556 A comparison between the facts and outcomes in different cases is rarely particularly useful - see, in a quite different context: CEU22 v Minister for Home Affairs [2024] FCAFC 11 at [63]. This is particularly so in cases such as the present which require a careful examination of often complicated facts. What is important is the correct identification and application of legal principles to the particular facts of the case.

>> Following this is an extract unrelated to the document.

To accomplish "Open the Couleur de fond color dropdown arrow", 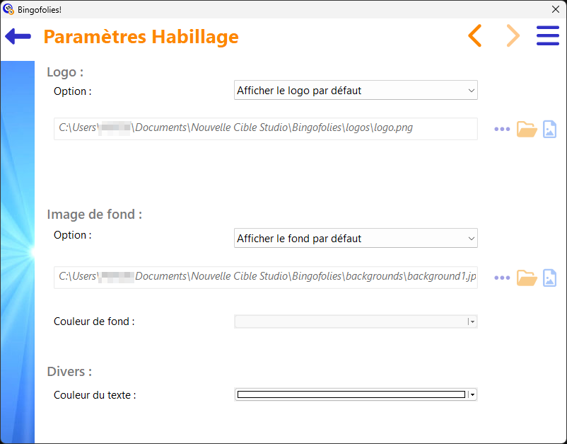I will click(472, 321).
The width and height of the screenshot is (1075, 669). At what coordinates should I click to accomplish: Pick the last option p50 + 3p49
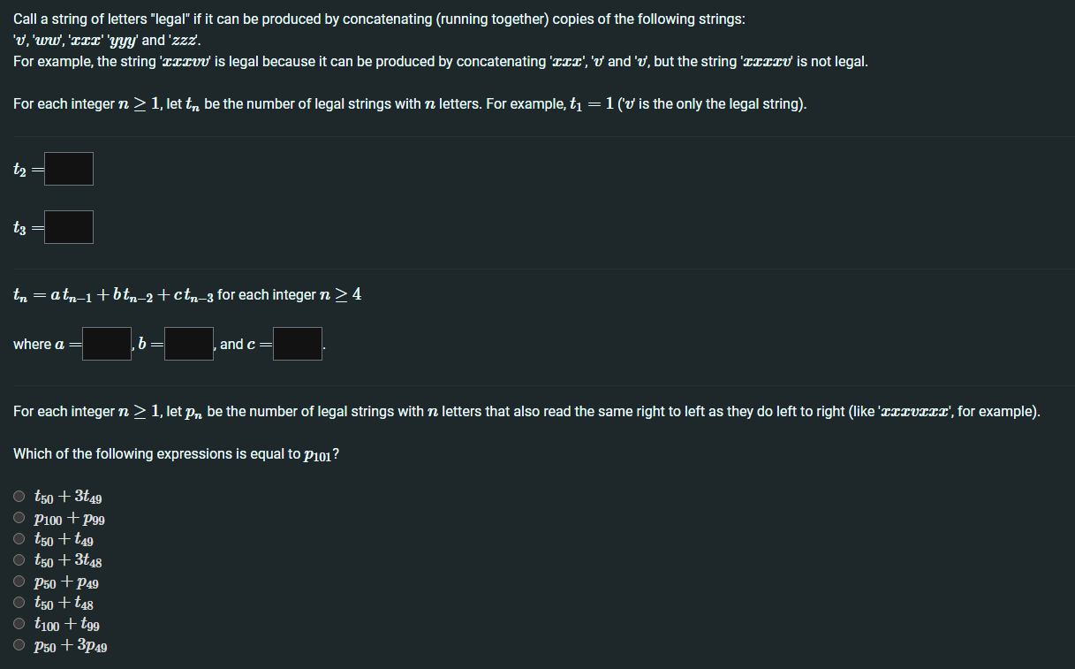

557 Macquarie Bank involved a situation in which the structure adopted was recorded as having beneficial tax outcomes, but was also found to have had other non-tax advantages that the Court concluded were dominant in the decisions taken. In the present case:
(a) Mr McGrath, and through him Mr Merchant, were advised that the Debt Forgiveness Schemes are "what gives Gordon the big [tax] benefit from the share sale": CB261. The evidence did not suggest that any genuine commercial consideration was given to following what might be thought to be the common commercial practice of repaying loans.
(b) An element of the scheme was the BBG Share Sale which, for the purposes of s 177D(1), was carried out for the dominant purpose of obtaining a tax benefit and which, objectively, was not for the purpose of increasing cash in the MFT or providing the GMSF with a "good investment".
(c) It is true that the structure adopted was consistent with securing the commercial end of selling Plantic. It is also true that the broader transaction within which the BBG Share Sale and the Debt Forgiveness Schemes occurred was the sale of the Plantic shares and that the purpose of the sale was for Mr Merchant to divest himself of his interest in Plantic and the associated requirement to provide funding - see: AOS[255], [259], [260], [261], [266]. However - as mentioned - that does not prevent a conclusion that there was a scheme with a tax avoidance purpose. It may be accepted that the sale of the Plantic shares to Kuraray was a genuine commercial transaction. It does not follow from that fact that the schemes carried out in pursuit of that ultimate objective did not have the dominant purpose of tax avoidance - see, in addition to the cases already mentioned: British American Tobacco Australia Services Limited v Commissioner of Taxation [2010] FCAFC 130; 189 FCR 151 at [51] and [53].